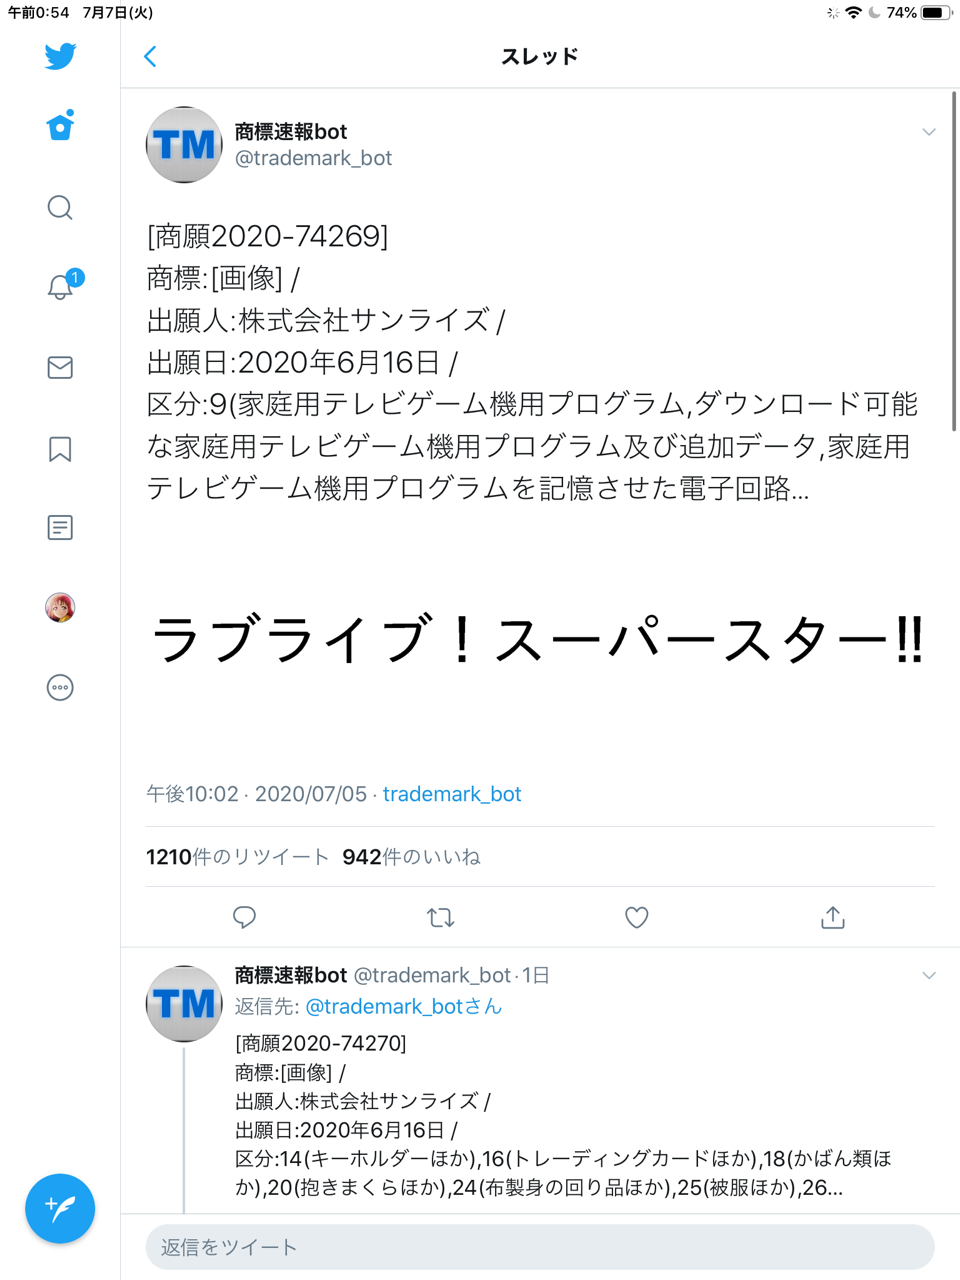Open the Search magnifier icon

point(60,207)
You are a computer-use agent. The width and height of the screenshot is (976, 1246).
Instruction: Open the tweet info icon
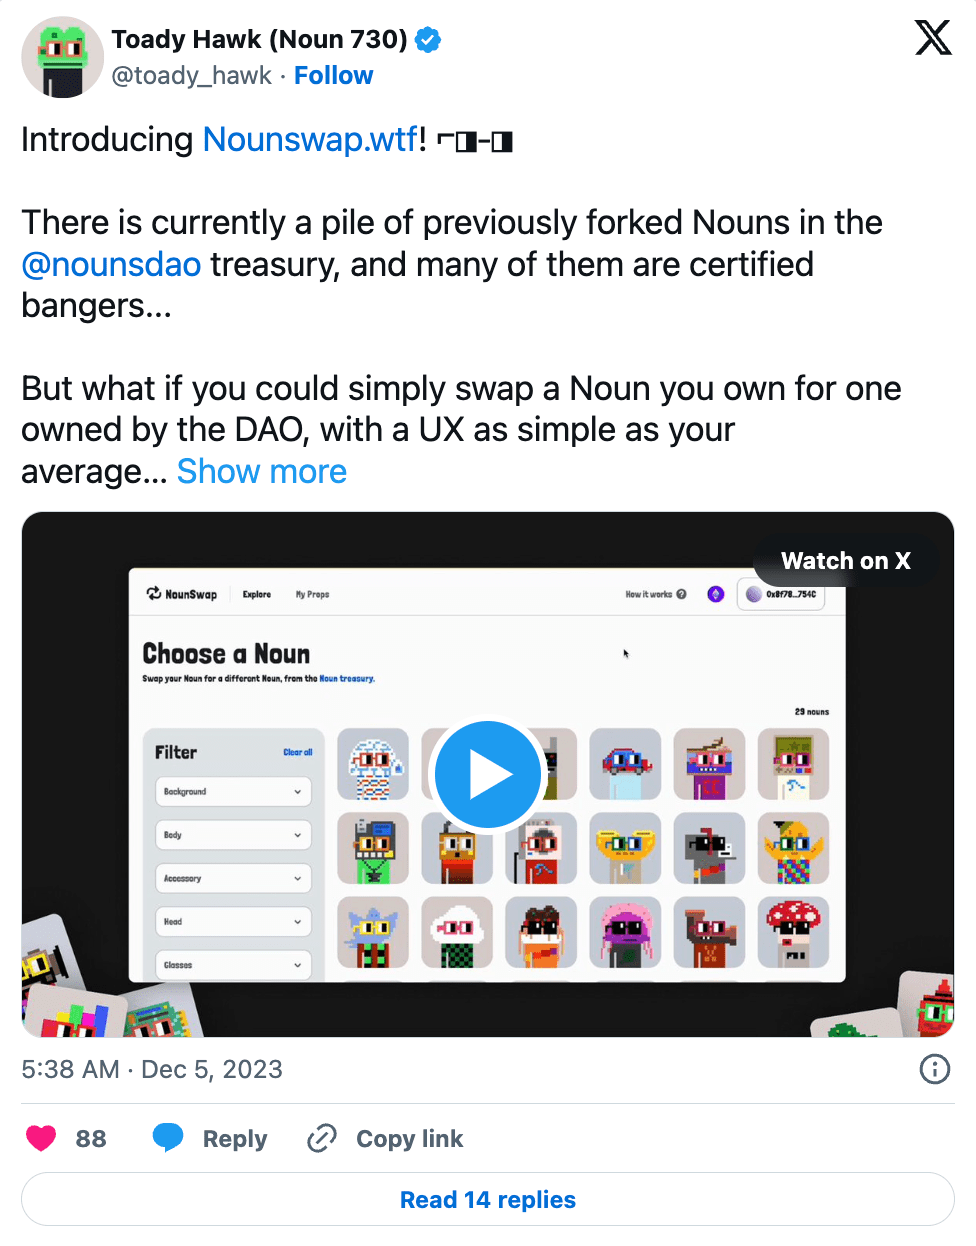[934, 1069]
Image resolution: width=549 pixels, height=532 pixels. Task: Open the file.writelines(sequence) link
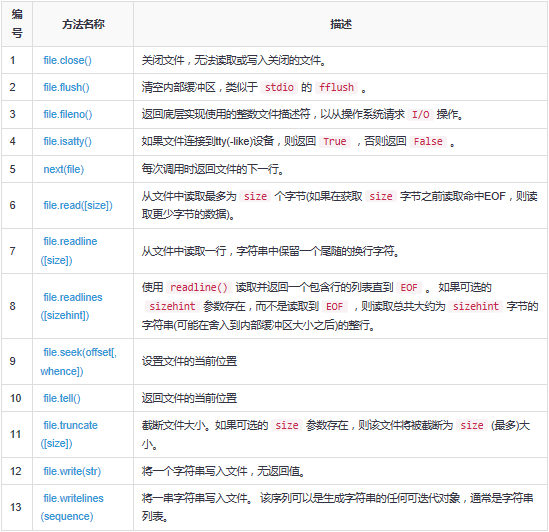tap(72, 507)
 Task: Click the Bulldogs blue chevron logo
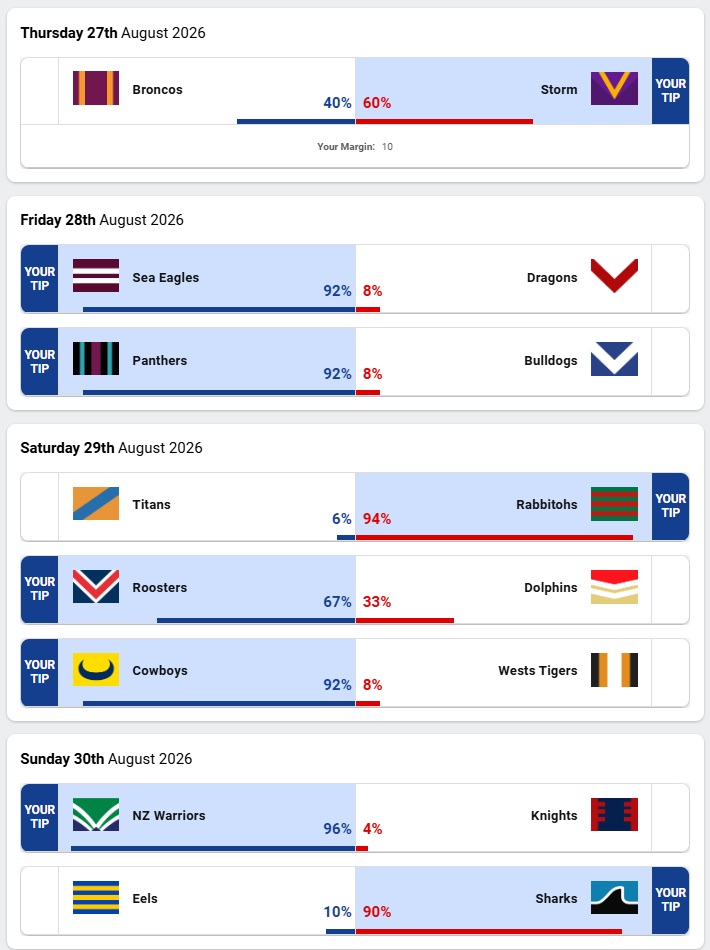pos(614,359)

------------------------------------------------------------

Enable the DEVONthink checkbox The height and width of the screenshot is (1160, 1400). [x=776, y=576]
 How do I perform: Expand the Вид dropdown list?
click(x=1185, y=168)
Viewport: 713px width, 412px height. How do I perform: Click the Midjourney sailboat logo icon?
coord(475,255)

------------------------------------------------------------

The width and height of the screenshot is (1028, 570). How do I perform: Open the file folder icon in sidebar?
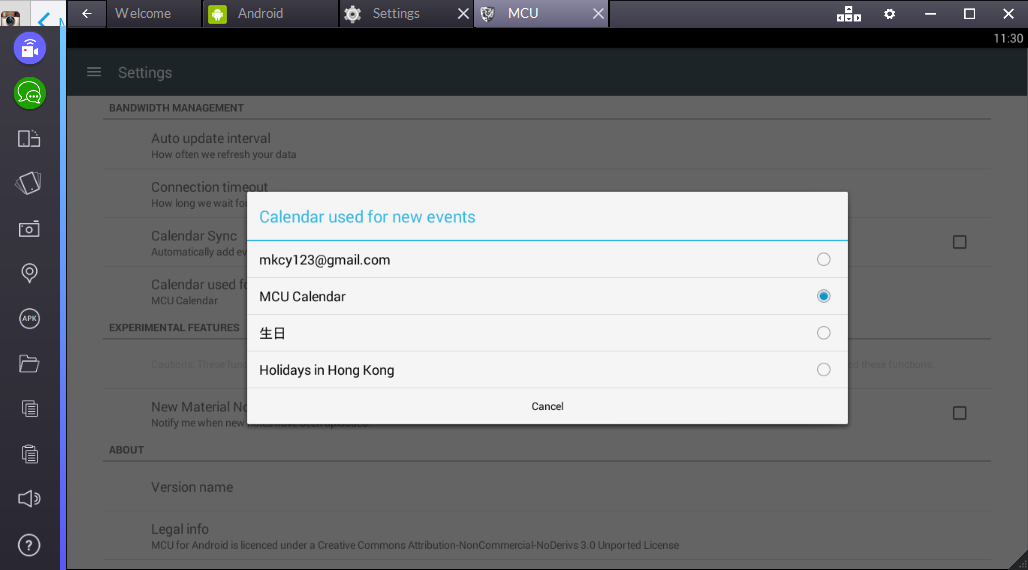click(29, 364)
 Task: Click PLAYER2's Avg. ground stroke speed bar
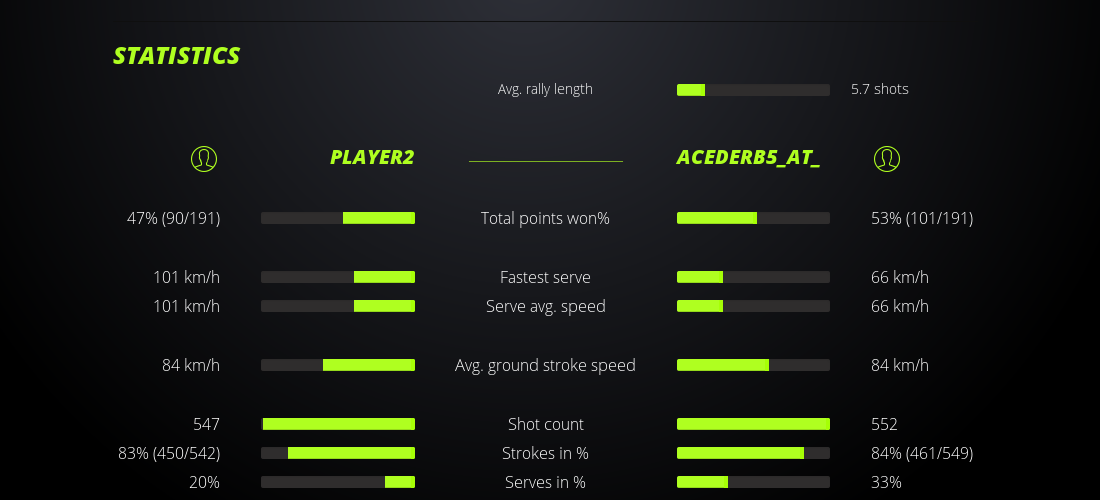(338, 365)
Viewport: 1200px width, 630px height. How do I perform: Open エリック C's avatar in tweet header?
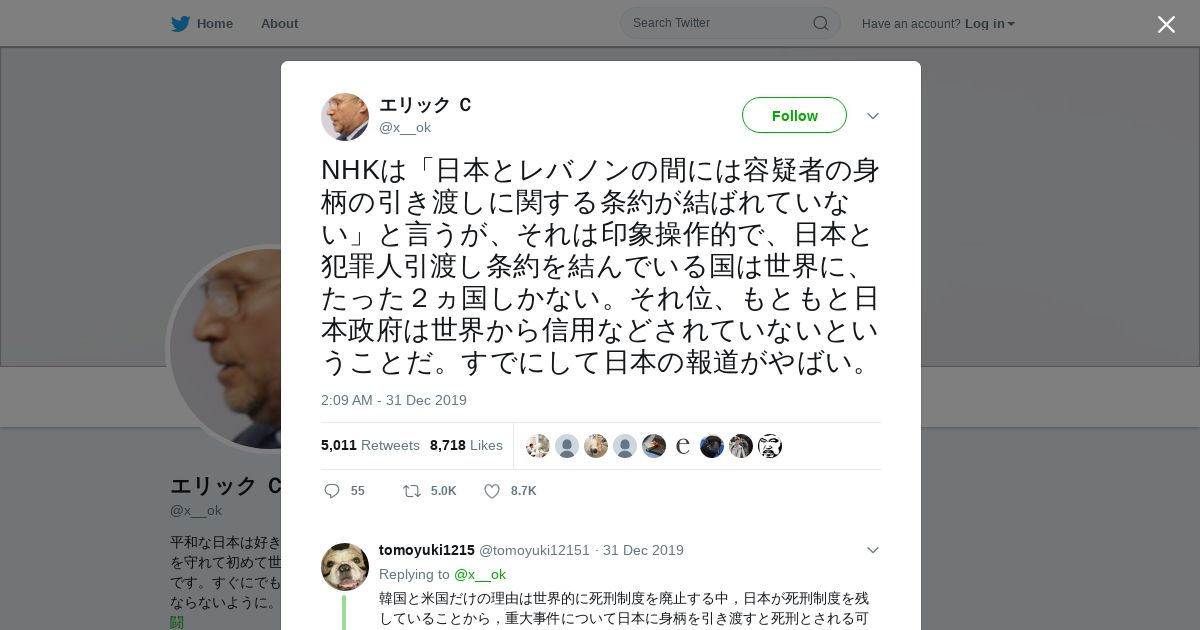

------------------------------------------------------------

Set down again, word for word, every line from the one with "Task: Click PLAYER2's" to the one with "Viewport: 1200px width, 630px" in the entries above, and omit the pictures.

 Task: Click PLAYER2's Avg. ground stroke speed bar
(338, 365)
Viewport: 1200px width, 630px height. How do I perform: Open エリック C's avatar in tweet header?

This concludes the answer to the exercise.